Einige junge Finanziers wurden misstrauisch und wagten die Wette in die andere Richtung, auf den Zusammenbruch, der nach ihrer Meinung kommen musste. Darauf konzentriert sich der Film von Adam McKay und seinem Co-Autor Charles Randolph nach dem Buch von Michael Lewis, einem ehemaligen Angestellten von Salomon Brothers.

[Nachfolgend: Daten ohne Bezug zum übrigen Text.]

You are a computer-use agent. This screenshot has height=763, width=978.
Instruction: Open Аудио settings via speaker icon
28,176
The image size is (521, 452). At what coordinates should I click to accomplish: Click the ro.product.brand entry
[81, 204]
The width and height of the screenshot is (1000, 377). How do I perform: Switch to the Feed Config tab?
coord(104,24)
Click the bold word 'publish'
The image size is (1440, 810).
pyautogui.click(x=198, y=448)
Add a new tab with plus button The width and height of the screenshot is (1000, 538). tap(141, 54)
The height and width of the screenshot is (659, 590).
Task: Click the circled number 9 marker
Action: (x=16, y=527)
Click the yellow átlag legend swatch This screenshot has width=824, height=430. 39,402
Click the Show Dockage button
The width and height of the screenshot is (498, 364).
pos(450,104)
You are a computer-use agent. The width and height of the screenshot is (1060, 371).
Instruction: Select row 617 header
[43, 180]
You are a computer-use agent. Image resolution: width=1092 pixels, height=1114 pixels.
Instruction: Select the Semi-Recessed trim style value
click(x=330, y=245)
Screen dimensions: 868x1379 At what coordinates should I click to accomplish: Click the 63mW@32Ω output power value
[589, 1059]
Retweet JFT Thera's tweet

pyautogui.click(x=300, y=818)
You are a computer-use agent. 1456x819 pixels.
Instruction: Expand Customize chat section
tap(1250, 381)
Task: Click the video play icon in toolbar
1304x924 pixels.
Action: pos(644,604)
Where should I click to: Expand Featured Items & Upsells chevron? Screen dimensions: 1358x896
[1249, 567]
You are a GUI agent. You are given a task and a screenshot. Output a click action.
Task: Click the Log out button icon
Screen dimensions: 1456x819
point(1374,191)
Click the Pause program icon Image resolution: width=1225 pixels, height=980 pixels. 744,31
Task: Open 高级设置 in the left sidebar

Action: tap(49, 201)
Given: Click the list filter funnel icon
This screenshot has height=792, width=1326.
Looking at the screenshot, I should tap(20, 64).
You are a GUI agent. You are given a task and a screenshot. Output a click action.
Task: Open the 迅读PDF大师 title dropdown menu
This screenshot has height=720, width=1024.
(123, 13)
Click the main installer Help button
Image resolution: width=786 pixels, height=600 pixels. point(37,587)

Michael Burry (Christian Bale) schaute sich im Jahr 2005 die Immobilienkredite an, die von den Banken gebündelt weiterverkauft wurden. Burry entdeckte dabei, dass diesen Hypotheken-Bündeln höchst unsichere Kredite untergemischt waren. Dennoch hatten die Rating-Agenturen, die nicht nur deswegen in Verruf geraten sind, ihnen die höchste Sicherheitseinstufung Triple-A verliehen. Alles Mist, befand der barfuß durch sein Büro laufende und Heavy Metal in voller Lautstärke hörende Hedge-Fonds-Manager.
Er ging zu den von Wall-Street-Banken und kaufte Swaps, Terminkontrakte auf fallende Kurse der Hypotheken-Verbriefungen. Für die Banker schien das leicht verdientes Geld, und tatsächlich stiegen die Kurse der Hypothekenpapiere, das Geschäft mit ihnen florierte weiter, die Händler trafen sich bezeichnenderweise in Las Vegas und tagten Tür an Tür zum Spielcasino. Burry war zu früh im Immobilienmarkt »short« gegangen, hatte auf fallende Kurse gesetzt. (Das falsche Timing ist auch der Grund, warum immer wieder Crash-Propheten pleitegehen, bevor ihre Voraussagen eintreffen.) Burry’s Fonds lag zwischenzeitlich mit ca. 20 % im Minus, und seine Kunden wurden zunehmend nervöser.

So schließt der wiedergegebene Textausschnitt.